Despite this somewhat morbid tale to begin this post, what has impressed me deeply is the community concern and sense of responsibility for this family of birds.
I’d been meaning to take Briar down to feed them, however whenever we have picnicked by the river banks, I’ve never remembered to bring appropriate food.
Many people feed ducks and waterbirds bread, however this is actually not a suitable food and can cause health issues. Some people speculated it was actually too much bread that killed the recently deceased cygnet in the Queanbeyan river, however that couldn’t be proven.
Last Sunday morning, we finally got ourselves organised and set out to feed the ducks. Briar was over the moon with excitement. We read her the “ducky book” (actually called Ducks Away) several times a week, and sometimes several times a day. The fact that we were feeding the ducks so close to a bridge made it even more exciting and similar to her beloved book.

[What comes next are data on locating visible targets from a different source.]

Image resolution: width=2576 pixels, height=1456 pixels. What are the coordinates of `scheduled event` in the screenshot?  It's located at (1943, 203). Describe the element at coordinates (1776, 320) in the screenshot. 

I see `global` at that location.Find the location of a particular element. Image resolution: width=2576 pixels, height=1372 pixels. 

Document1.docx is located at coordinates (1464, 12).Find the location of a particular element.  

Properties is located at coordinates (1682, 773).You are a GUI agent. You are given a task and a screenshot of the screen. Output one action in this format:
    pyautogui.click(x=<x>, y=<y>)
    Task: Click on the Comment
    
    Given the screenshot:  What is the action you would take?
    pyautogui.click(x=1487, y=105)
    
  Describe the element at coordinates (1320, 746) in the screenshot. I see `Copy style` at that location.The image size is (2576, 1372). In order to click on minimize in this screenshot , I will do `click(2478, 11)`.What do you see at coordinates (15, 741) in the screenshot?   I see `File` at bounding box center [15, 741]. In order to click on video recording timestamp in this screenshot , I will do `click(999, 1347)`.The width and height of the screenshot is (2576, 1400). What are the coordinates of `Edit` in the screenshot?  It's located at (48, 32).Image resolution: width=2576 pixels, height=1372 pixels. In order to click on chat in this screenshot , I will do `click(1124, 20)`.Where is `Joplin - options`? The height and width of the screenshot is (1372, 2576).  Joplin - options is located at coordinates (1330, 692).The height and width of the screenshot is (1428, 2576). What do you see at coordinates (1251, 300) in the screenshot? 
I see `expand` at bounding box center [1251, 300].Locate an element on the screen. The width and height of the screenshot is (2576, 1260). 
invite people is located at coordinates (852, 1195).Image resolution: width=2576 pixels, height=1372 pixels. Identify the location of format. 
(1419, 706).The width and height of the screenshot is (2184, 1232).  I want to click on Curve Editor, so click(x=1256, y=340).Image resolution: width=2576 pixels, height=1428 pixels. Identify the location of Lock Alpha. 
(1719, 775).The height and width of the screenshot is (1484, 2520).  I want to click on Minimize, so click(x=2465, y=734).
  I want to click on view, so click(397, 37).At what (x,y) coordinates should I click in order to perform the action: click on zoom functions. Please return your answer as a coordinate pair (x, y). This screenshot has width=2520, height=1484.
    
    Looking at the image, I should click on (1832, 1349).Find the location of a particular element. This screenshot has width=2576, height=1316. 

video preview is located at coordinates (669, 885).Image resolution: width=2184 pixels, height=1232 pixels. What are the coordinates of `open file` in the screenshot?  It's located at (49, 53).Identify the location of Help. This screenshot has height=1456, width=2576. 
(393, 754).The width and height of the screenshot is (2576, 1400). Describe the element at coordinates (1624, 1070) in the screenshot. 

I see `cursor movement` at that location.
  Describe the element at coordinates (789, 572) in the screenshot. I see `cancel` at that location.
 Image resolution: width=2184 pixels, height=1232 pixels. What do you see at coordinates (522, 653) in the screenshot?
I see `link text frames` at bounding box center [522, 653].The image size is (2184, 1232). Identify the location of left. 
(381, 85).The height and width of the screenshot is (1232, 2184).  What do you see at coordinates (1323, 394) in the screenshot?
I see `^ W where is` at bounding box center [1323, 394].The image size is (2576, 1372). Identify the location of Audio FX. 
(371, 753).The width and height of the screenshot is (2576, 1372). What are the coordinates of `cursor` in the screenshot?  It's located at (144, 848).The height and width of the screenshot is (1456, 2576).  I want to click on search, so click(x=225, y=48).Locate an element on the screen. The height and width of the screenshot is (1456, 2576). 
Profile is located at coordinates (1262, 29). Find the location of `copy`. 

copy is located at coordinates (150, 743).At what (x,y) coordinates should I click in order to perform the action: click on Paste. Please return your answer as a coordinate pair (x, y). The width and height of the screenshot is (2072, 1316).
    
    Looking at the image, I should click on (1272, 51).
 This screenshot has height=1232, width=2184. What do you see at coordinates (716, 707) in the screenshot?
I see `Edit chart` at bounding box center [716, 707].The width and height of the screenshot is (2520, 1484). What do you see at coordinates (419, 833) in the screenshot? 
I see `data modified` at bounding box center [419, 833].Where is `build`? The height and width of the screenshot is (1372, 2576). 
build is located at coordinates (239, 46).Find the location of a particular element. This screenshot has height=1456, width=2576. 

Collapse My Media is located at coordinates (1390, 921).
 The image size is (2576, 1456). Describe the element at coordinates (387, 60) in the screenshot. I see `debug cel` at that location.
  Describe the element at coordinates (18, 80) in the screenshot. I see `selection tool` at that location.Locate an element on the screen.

My friend Tayla was perfect company for a duck feeding expedition as she is very passionate about wildlife. Briar loves her and together they stood on the rocks and fed the water birds peas, corn and oats. It couldnt get much better for Briar, who loves nothing more than throwing things and duckies, so this was the perfect combination.
When we first arrived, there was a photographer taking photos of the water birds so I approached him and asked whether he minded us feeding the birds so close by. He was happy for us to do so, and nearby was another family feeding them oats too, so I’d say this flock of beloved community birds do quite well for themselves.
A young man was also fishing on the banks however we didn’t witness him catch anything whilst we were there.We had a fantastic time and plan to return on the Easter weekend when Briar’s Gran and Pa and Aunty Pat and Uncle Tim are visiting!